▶ Exercise instructions: Output all the data exactly as it appears below.

= Beginning of Section =

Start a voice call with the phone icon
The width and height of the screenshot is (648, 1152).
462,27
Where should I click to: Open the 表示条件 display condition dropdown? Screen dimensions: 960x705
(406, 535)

= End of Section =

▶ Exercise solution:
Start a voice call with the phone icon
The width and height of the screenshot is (648, 1152).
462,27
Where should I click to: Open the 表示条件 display condition dropdown? Screen dimensions: 960x705
(406, 535)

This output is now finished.